- [Prompt]:
Copy each line of the data below with the word "Open".

- [Material supplied]:
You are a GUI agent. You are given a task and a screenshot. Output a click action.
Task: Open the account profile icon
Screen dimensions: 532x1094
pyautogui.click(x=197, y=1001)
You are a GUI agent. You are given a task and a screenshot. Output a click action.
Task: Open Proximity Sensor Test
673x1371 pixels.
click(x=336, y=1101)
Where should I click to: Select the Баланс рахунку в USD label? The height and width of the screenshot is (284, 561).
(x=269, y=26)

---

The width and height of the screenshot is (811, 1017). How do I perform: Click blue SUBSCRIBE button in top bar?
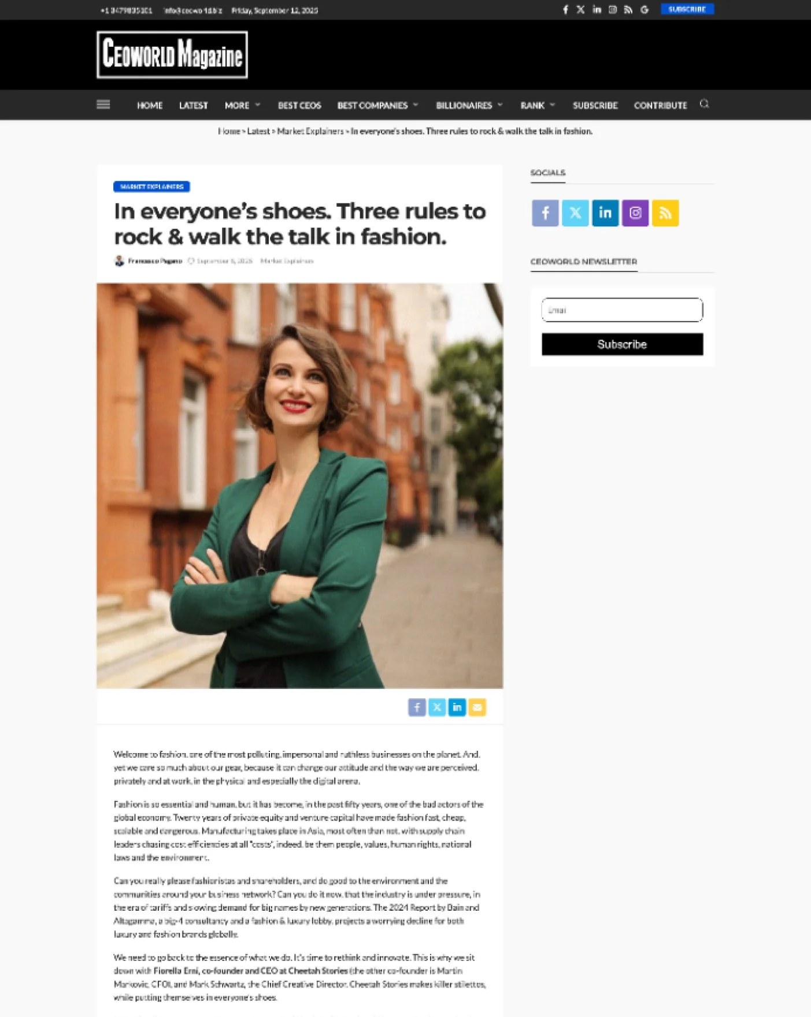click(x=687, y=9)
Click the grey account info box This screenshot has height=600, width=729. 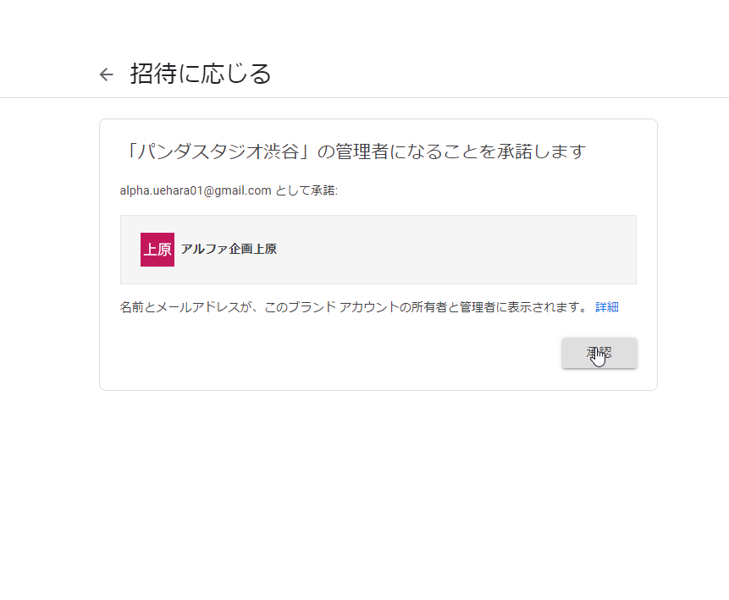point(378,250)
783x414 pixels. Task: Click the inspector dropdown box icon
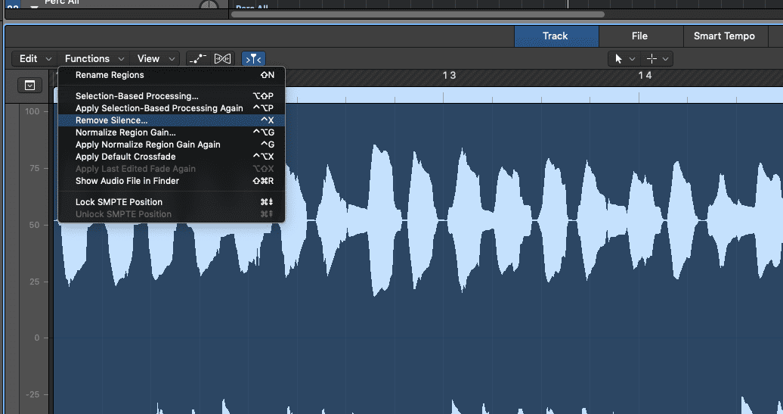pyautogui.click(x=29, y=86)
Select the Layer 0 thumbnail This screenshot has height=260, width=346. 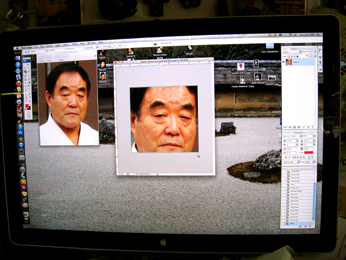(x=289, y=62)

- [Answer for this exercise]:
Task: Open the account profile icon
Task: Open Proximity Sensor Test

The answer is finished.